В женских именах тоже есть свои тонкости, свои нюансы. Вы что думаете, назвали свою героиню Елизаветой и на этом дело кончилось? Если она положительная, то будут звать эту Елизавету Лизой, если с мятущейся, гордой душой, то быть ей Ликой, а если откровенно отрицательная - то Лилькой или, прости господи, Лиззи. Роковую женщину, по паспорту числящуюся Елизаветой, можно еще назвать Вестой.
Я просто удивляюсь, что некоторые начинающие авторессы не понимают бездну, разделяющую Анастасию, которую дома зовут Настей (большие серые глаза, железобетонное целомудрие, непримиримость к тому-сему), с ее тезкой, другой Анастасией, которую дома зовут Астой (зеленые, косо поставленные глаза, черный свитер в обтяжку, разговор о Кафке и некоммуникабельности).
Самое тяжкое - женская одежда. Недалеко, казалось бы, то время, когда положительные героини носили строгие синие костюмы с плечиками, а в трудные минуты жизни кутались в серый пуховый платок. Пестрые джемперы в гардероб положительной героини тогда не входили, а джемперы с вывязанными оленями были символом полного морального разложения. Длинные шелковые халаты носили только совсем пропащие Ариадны и Эльвиры. Я лично грущу о том удобном времени: все было ясно, как хорошо выправленная стенограмма.
Но теперь все смешалось в нашей дамской литературе. Положительные героини позволяют себе носить не только длинные брюки, но даже брючонки. (Раньше положительные героини с именем типа Дуня могли носить лишь лыжные штаны, да и то только под платьем.)
Пора поговорить об обстановке. В комнаты положительных героинь ставят узкую белую девичью кровать, незастеленную, полки с книгами, на стенах хорошо развесить эстампы. Если героиню по семейному положению девичья кроватка не устроит, то вопрос о ее ложе следует обойти. Тахты и широкие мягкие кровати бывают только у отрицательных дам с именем типа Эльвира. На стенах у них висят репродукции с картин абстракциониста Модильяни (что Модильяни не абстракционист - совершенно не важно).

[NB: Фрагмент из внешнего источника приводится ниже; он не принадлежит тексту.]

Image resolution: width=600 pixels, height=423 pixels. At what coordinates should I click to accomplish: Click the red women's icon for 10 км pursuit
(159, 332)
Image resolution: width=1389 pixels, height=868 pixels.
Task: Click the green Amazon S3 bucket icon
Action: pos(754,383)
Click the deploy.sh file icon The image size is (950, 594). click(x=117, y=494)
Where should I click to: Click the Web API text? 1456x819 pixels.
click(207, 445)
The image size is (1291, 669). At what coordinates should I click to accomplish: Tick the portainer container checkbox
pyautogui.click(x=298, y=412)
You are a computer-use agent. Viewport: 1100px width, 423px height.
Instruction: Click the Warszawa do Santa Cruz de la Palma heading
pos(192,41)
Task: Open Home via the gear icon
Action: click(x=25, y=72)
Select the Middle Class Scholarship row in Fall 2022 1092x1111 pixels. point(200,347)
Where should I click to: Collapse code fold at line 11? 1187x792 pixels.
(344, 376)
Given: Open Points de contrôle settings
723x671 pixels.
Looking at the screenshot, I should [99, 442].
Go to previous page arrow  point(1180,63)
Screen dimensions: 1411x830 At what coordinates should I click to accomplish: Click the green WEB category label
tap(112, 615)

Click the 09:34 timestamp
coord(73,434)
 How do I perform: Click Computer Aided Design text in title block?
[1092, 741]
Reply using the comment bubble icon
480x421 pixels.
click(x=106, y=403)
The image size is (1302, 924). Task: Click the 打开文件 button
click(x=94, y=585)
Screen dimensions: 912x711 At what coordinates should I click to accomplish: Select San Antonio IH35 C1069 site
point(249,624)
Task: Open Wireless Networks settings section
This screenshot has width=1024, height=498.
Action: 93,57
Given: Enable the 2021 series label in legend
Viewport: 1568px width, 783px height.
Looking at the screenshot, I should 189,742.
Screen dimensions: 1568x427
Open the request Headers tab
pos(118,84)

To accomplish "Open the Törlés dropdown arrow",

Да, еще. У героинь с высшим образованием ковер лежит на полу, а не висит на стене.
Уф, устала! А ведь еще остались еда и питье. В отношении напитков нельзя не пожалеть писателей-мужчин: сколько им мороки со всеми этими кальвадосами, саперави, ≪кровавыми Мэриями≫ и прочими фетясками.
Водку героини дамских романов пьют редко, - разве муж бросит или буран застанет в степи. В последнем случае (и во всех случаях, когда водка пьется не в одиночку) положительная героиня должна закашляться. Так полагается. Иначе как отличить ее от отрицательной, которая «лихо опрокидывает рюмку».
Положительные персонажи пьют чай, отрицательные - кофе. Важное примечание: кофе подается только черный. Писать «академик пил натуральное кофе» не рекомендуется. Это некультурно. Питье чая вприкуску разрешается только комическим старухам.
Кефир твердо забронирован за положительными персонажами, цыплята-табака - за отрицательными. Положительных героев кормите тем, что отказываются есть ваши дети. Отрицательных - тем, что с удовольствием съели бы сами, если бы хватило денег.
Р. S. Что делать? Если я подпишусь, скажем, Вероника Тигроедова или Клаудия Аксимоская, - это будет надуманно. А если я подпишусь Анастасия Петрова, то кто этому поверит?